Explore/Exploit Algorithm in Decisions & Regret

Post inspired from: Algorithms to Live By by Brian Christian and Tom Griffiths.

Explore/Exploit: In the explore phase, we gather all the information, and the exploit phase is using that information you have to make the best decision.

Decisions

If we look at the Explore/Exploit algorithm, we can see that an old phrase is actually has some truth behind it:

The grass is always greener on the other side.

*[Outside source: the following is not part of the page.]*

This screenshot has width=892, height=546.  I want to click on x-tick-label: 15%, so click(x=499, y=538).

We have all heard that saying before, but, did you know that there is some mathematically proof that supports it? If you do not have much data, then the unknown has a higher chance of success, even if we expect it to be no different, or “if it’s just as likely to be worse” (41). Brian Christian and Tom Griffiths state it as the “untested rookie is worth more than the veteran of seemingly equal ability, precisely because we know less about him.” Therein lies the kicker though - once we have enough data, then we make a decision based with the provided data that could possibly change the scenario around. So next draft you see - whether it is football, baseball, basketball, or any sport - remember that the rookies getting the huge contracts are getting the huge contracts because of the chance that they are the best (a higher chance of success).

Regret

“To try and fail is at least to learn; to fail to try is to suffer the inestimable loss of what might have been” - Chester Barnard

Another way to look at Explore/Exploit is to frame it in the light of trying to live “a life with minimal regret” (43). The authors share a story about how Jeff Bezos, founder of Amazon.com, took the risk of moving from his well paying job to the online bookstore. They quote him as saying it was an easy decision. Why? Well Bezos used the idea of living a life with minimal regret and did an exercise with it: he imagined himself at 80 years old and then thought back on his life and knew he wanted to have minimal regrets. In this exercise, he knew that not taking the risk would lead to regret, thus, he took the risk.

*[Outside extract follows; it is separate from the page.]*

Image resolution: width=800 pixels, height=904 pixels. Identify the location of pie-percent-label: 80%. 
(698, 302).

Researchers have then spent years looking to find a way to guarantee minimal regret - the most famous algorithm is called the Upper Confidence Bound. This algorithm makes a decision not based on what has performed best in the past, but what could perform the best in the future. To explain it, the authors share that “if you have never been to a restaurant before, then for all you know it could be great. Even if you have gone there once or twice, and tried a couple of dishes, you might not have enough information to rule out the possibility that it could yet prove better” (44).

The Upper Confidence Bound algorithm has a sense of optimism about it - the optimism that what you are trying could be the best. “By focusing on the best that an option could be, these algorithms give a boost to possibilities we know less about” (45). What does that mean for you and me? If we think about the world in the terms of these algorithms, then “you should be excited to meet new people and try new things - to assume the best about them, in the absence of evidence to the contrary” (45) because the chances of finding the best that way are better than not even trying at all.